Records to use:
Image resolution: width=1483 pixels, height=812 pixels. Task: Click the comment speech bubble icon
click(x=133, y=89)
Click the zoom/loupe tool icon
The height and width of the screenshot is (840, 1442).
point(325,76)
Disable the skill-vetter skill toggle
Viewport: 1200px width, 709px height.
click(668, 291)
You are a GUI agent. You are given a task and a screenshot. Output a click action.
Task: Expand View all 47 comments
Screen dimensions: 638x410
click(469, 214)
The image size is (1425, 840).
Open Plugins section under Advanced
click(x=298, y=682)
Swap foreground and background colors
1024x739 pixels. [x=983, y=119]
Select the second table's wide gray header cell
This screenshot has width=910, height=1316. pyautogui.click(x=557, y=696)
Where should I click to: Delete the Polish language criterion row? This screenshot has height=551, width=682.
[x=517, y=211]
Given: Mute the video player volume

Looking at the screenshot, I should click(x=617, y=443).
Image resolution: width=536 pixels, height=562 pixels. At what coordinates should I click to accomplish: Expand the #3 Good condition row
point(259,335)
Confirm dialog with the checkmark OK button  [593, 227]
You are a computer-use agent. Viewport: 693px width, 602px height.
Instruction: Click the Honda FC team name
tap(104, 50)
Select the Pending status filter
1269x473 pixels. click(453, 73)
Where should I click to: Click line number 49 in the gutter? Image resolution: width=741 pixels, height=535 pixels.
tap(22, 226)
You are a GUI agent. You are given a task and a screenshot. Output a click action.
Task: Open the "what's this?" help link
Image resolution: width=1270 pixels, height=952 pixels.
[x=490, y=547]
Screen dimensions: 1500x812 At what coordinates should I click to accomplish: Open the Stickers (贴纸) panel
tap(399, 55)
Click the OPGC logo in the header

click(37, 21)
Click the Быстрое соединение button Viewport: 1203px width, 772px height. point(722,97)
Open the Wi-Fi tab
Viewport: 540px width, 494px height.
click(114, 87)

Action item: Copy out exactly the lines that run from the one holding "Image resolution: width=1270" through the end of the data above.

Exercise response:
Image resolution: width=1270 pixels, height=952 pixels.
[x=490, y=547]
Screen dimensions: 1500x812 At what coordinates should I click to accomplish: Open the Stickers (贴纸) panel
tap(399, 55)
Click the OPGC logo in the header

click(37, 21)
Click the Быстрое соединение button Viewport: 1203px width, 772px height. point(722,97)
Open the Wi-Fi tab
Viewport: 540px width, 494px height.
click(114, 87)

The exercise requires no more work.